▼▼▼
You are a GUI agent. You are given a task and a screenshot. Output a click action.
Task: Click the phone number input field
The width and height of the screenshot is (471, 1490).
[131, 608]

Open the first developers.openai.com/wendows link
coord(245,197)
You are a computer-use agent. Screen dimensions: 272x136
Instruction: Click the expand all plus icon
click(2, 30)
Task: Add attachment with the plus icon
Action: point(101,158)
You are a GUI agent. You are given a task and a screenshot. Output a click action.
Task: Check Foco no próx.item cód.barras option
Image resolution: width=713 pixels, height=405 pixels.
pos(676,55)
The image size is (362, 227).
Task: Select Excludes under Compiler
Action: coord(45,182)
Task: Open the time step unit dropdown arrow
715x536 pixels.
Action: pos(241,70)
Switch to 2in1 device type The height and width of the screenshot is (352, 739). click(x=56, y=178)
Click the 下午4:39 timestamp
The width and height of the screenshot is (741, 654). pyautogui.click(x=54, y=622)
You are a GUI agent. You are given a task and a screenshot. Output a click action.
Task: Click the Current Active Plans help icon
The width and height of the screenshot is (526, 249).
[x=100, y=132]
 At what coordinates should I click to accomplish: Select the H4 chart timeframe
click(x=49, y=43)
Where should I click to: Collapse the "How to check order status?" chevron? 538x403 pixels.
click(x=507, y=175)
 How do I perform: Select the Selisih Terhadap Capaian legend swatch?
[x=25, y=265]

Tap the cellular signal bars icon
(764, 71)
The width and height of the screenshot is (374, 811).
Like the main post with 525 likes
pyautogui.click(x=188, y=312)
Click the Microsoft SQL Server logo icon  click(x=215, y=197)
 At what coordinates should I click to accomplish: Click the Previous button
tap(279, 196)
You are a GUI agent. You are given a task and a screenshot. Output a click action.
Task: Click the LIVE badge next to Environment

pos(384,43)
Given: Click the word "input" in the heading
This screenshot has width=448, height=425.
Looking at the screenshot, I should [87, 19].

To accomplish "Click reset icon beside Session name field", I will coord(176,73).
▲▲▲
# Your goal
Each record above has to be printed again, word for word.

# Answer section
You are a GUI agent. You are given a task and a screenshot. Output a click action.
Task: Click the phone number input field
The width and height of the screenshot is (471, 1490).
[131, 608]

Open the first developers.openai.com/wendows link
coord(245,197)
You are a computer-use agent. Screen dimensions: 272x136
Instruction: Click the expand all plus icon
click(2, 30)
Task: Add attachment with the plus icon
Action: point(101,158)
You are a GUI agent. You are given a task and a screenshot. Output a click action.
Task: Check Foco no próx.item cód.barras option
Image resolution: width=713 pixels, height=405 pixels.
pos(676,55)
The image size is (362, 227).
Task: Select Excludes under Compiler
Action: coord(45,182)
Task: Open the time step unit dropdown arrow
715x536 pixels.
Action: pos(241,70)
Switch to 2in1 device type The height and width of the screenshot is (352, 739). click(x=56, y=178)
Click the 下午4:39 timestamp
The width and height of the screenshot is (741, 654). pyautogui.click(x=54, y=622)
You are a GUI agent. You are given a task and a screenshot. Output a click action.
Task: Click the Current Active Plans help icon
The width and height of the screenshot is (526, 249).
[x=100, y=132]
 At what coordinates should I click to accomplish: Select the H4 chart timeframe
click(x=49, y=43)
Where should I click to: Collapse the "How to check order status?" chevron? 538x403 pixels.
click(x=507, y=175)
 How do I perform: Select the Selisih Terhadap Capaian legend swatch?
[x=25, y=265]

Tap the cellular signal bars icon
(764, 71)
The width and height of the screenshot is (374, 811).
Like the main post with 525 likes
pyautogui.click(x=188, y=312)
Click the Microsoft SQL Server logo icon  click(x=215, y=197)
 At what coordinates should I click to accomplish: Click the Previous button
tap(279, 196)
You are a GUI agent. You are given a task and a screenshot. Output a click action.
Task: Click the LIVE badge next to Environment

pos(384,43)
Given: Click the word "input" in the heading
This screenshot has width=448, height=425.
Looking at the screenshot, I should [87, 19].

To accomplish "Click reset icon beside Session name field", I will coord(176,73).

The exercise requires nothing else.